病院などで測定しても高くないため、見逃されることがあります。気づき難いため仮面高血圧と呼ばれます。仮面高血圧は、一般的な高血圧の場合と同じように心臓や血管の病気が発生する可能性があります。
仮面高血圧は血圧が上昇するタイミングで、早朝高血圧、昼間高血圧、夜間高血圧の3つのタイプがあります。特に注意が必要な早朝高血圧と夜間高血圧について説明します。
早朝高血圧について
早朝高血圧とは
血圧は1日の間で変動しています。朝起きてから血圧は徐々に上昇していき、日中の活動中は高い状態を維持します。夕方から夜にかけて血圧は下がっていき、睡眠中は血圧は最も低下します。
早朝に血圧が上昇するものを「早朝高血圧」と言います。起床から1〜2時間の血圧が、収縮期血圧 135mmHg以上、拡張期血圧 85 mmHg以上になっている場合、早朝高血圧と診断されます。
早朝高血圧による問題
早朝に急激に血圧が上昇(モーニングサージ)するタイプは、高齢者で血管が硬い人に起こりやすいといわれています。動脈硬化が進行し、心筋梗塞や脳卒中が発生するリスクが高くなります。
早朝高血圧を見つける
早朝高血圧は、診察室で測定しても見つけることはできません。高血圧に該当しない場合、正常高値血圧や高値血圧の場合は、早朝血圧が隠れている可能性を考えましょう。
早朝高血圧を診断するのは、家庭血圧を測定することが有効です。肥満やメタボリックシンドローム、睡眠時無呼吸症候群など他の疾患の患者さんや、やや高い血圧が記録された方は早朝高血圧がないかを家庭血圧で確認しましょう。
高血圧治療中の早朝高血圧
高血圧の薬を飲んでるからもう大丈夫、と思っていませんか?
診察室の血圧が良いからといって気を抜いてはいけません。

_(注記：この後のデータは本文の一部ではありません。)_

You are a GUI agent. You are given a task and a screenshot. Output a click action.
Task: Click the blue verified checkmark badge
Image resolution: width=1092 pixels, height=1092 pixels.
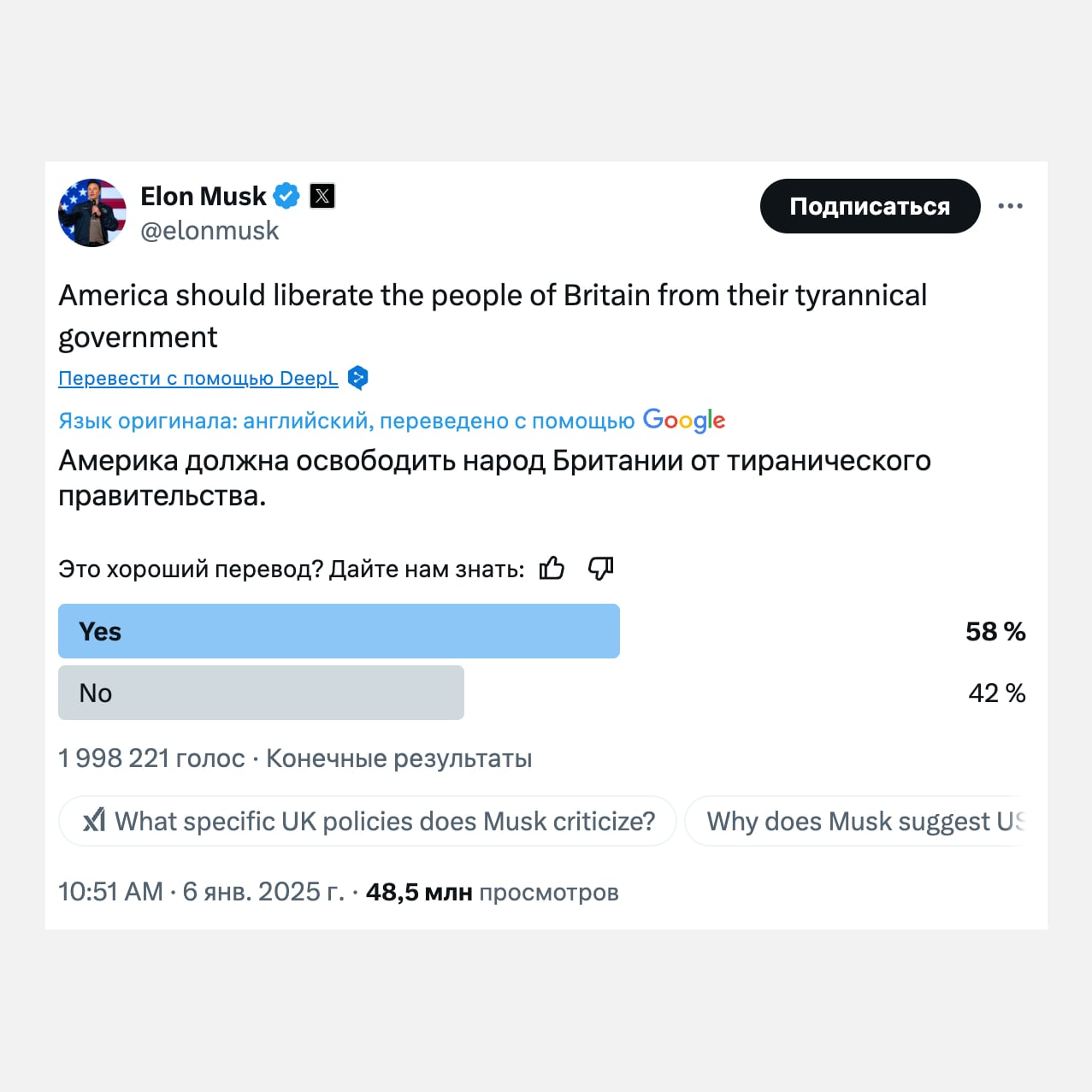click(x=286, y=197)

高血圧の内服をしていても、早朝高血圧が残っている場合があります。内服のほとんどは朝食後に行われます。そのため、早朝には薬の効果が弱くなっている可能性があります。
治療をしている方も必ず家庭血圧で早朝高血圧がないかを確認しましょう。
早朝高血圧の治療
早朝高血圧の治療には、まずライフスタイルの改善を行います。それでも血圧がコントロールされていなければ薬物治療が考慮されます。
治療目標は、朝の血圧が収縮期血圧 125mmHg以下、拡張期血圧 75mmHg以下です。
夜間高血圧
夜間高血圧とは
血圧は1日中変動していますが、睡眠中は活動している昼間に比べて低下します。
夜間高血圧では、就寝中に血圧が下がりません。むしろ上がることもあります。夜間血圧の平均値が、収取期血圧 120mmHg以上、拡張期血圧 70mmHg以上で夜間高血圧と診断されます。
夜間高血圧による問題
夜間高血圧になりやすい方の特徴は、高齢者や糖尿病、慢性腎臓病、睡眠時無呼吸症候群などです。
夜間高血圧があると、脳卒中や心血管病のリスクがあがります。また、心不全のリスクも上がるとされています。朝方を含めて日中の血圧がコントロールされていると思っていても十分ではないのかもしれません。
夜間高血圧をみつける
夜間高血圧を見つける方法は、就寝中に血圧を測定することです。
そこで使用されるのが24時間自由行動下血圧測定(ABPM)です。血圧計を腕に装着して行動し、夜も装着したまま寝ます。装着の違和感や時間ごとに血圧を測るため、落ち着かなくて眠れなくなり、正確に夜間就寝中の血圧が測れないことがあります。
OMRONから発売された血圧計「HEM-9601T (Night View)」は、夜間の血圧を測定できます。測定の音を小さくし、睡眠に影響を与えないように自動で3回血圧を測定します。まだ一般販売されていません。
夜間高血圧の治療
夜間高血圧の治療法は、ライフスタイルの改善になります。とりわけ塩分制限が重要です。
また、睡眠に問題がある場合も夜間高血圧の要因になります。睡眠の質の改善に取り組みましょう。特に睡眠時無呼吸症候群があれば、検査をして適切に治療を受けましょう。